Era preciso sacar la brujería del rancho —pensaba la esposa desde días atrás— mientras una niña de seis años lloraba, sin comprender, al ver la figura de su padre perderse entre la bruma por el camino. Ese llanto iba carcomiendo las entrañas del hombre.
Melquiades Badilla, leproso, caminaba con el alma y la piel en pedazos que iban cayendo, dejando el rastro de angustia entre Aserrí y Tirrases, en donde recientemente se había instalado el leprosario.
El hombre de cuarenta años llevaba el dolor que carcomía su corazón y alma; atrás quedó su rancho, la chacra con el maíz, sus bueyes, el cañal, el viejo trapiche y su güilita de seis años.

La mañana clareó. Entonces comenzó a escucharse el murmullo inquisidor que salía de los ranchos que estaban a la orilla del camino… ¡Ahí va un lazarino!
En la lejanía se veía el Lazareto de las Mercedes, ahí, Melquiades Badilla ingresó en enero de 1912.
Yo lo conocí en Parrita, allá por el año 1942, cuando una tarde de invierno me dio posada en su rancho.

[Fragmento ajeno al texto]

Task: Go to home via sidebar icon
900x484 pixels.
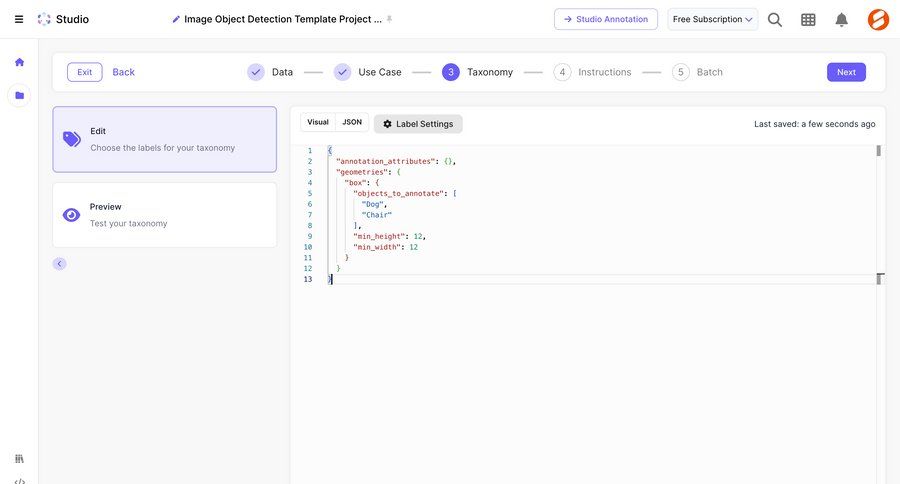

En su piel estaba la marca de pasadas angustias, más su alma había cicatrizado.
La tarde que lo conocí, Melquidades Badilla me contó su triste historia, de aquellos siete años que vivió internado en el leprosario. Yo lo escuché absorto, imaginando cada palabra relatada. Mientras eso sucedía, una bella mujer nos servía café recién chorreado. Ella era aquella güilita de seis años, que lloraba en la maltrecha puerta del rancho, el día que a Melquiades Badilla, su esposa lo echó de su rancho.
Todavía, a Melquidades Badilla en Parrita, le decían el Lazarino.
A él eso no le importaba porque su alma había sanado.